Stored data:
# # # # #

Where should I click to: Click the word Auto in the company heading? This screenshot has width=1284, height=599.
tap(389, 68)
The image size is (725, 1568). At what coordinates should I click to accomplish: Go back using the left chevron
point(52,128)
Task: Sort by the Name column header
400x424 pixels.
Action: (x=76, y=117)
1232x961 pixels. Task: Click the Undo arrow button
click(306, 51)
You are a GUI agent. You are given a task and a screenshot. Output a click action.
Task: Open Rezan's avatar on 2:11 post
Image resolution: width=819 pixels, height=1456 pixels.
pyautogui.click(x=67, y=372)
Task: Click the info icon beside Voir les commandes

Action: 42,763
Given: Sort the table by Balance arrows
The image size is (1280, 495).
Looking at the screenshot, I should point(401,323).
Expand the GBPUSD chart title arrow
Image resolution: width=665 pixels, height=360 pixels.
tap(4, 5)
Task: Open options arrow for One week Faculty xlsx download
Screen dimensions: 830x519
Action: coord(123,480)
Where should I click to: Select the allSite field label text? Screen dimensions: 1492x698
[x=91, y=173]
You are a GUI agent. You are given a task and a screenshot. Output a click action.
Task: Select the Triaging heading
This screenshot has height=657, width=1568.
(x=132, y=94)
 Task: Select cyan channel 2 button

# # # # #

**What to do**
What is needed is a word-for-word restatement of every line from the one with "Task: Click the info" to the end of the entries above.

**Response to the task**
Task: Click the info icon beside Voir les commandes

Action: 42,763
Given: Sort the table by Balance arrows
The image size is (1280, 495).
Looking at the screenshot, I should point(401,323).
Expand the GBPUSD chart title arrow
Image resolution: width=665 pixels, height=360 pixels.
tap(4, 5)
Task: Open options arrow for One week Faculty xlsx download
Screen dimensions: 830x519
Action: coord(123,480)
Where should I click to: Select the allSite field label text? Screen dimensions: 1492x698
[x=91, y=173]
You are a GUI agent. You are given a task and a screenshot. Output a click action.
Task: Select the Triaging heading
This screenshot has height=657, width=1568.
(x=132, y=94)
 Task: Select cyan channel 2 button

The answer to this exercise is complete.